Two years before this work was created, Zao Wou-Ki made his first foray into the study of printmaking technique. Deeply inspired by the artistic expression, he transferred the texture of lines and strokes on etchings onto the canvas, and discarded the “flat wash” technique with the brush for “etching” with the base of the brush. It is precisely this brushwork that instils the primeval and crude touches into the female nude figure in this painting. With the blurry contour lines, the muscle and skin of the human figure merge with the heavy and bright yellow backdrop.
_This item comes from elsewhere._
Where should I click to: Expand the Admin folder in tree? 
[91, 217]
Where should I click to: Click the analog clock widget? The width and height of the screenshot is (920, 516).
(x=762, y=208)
This places the human figure in the alternation between the “void form” and the “solid colour”. Besides the metaphor embodied in the human subject, one can see in the work hints of “the mutual arising between void and solid” and “the great form has no shape”, which are key concepts that Zao embraced and instilled in his paintings throughout his life.

Born into a family of royal descendants from the Song dynasty and prominent collectors, Zao Wou-Ki was deeply influenced by the perspectives of Chinese literati aesthetics from a young age. In Nu couché (Reclining Nude), however, we see Zao’s use of an innovative artistic language to defy the notion of “excluding the mundane from the painting” in the choice of theme in the literati tradition. In a daring move, he introduced the “female nude”—a purely Western theme that is often imbued with an erotic aesthetics—into a Chinese literati-style composition by encapsulating it in a pure experience of colour and brush. In subverting the Chinese literati aesthetics, the work also opens up new possibilities for the theme of the “female nude” on a more profound level. As an extremely rare work of portrait the artist created before his shift towards pure abstraction, Nu couché (Reclining Nude) perfectly captures Zao’s effort in breaking down the confines of traditional painting, and it is powerful testimony to his artistic exploration at that point in time.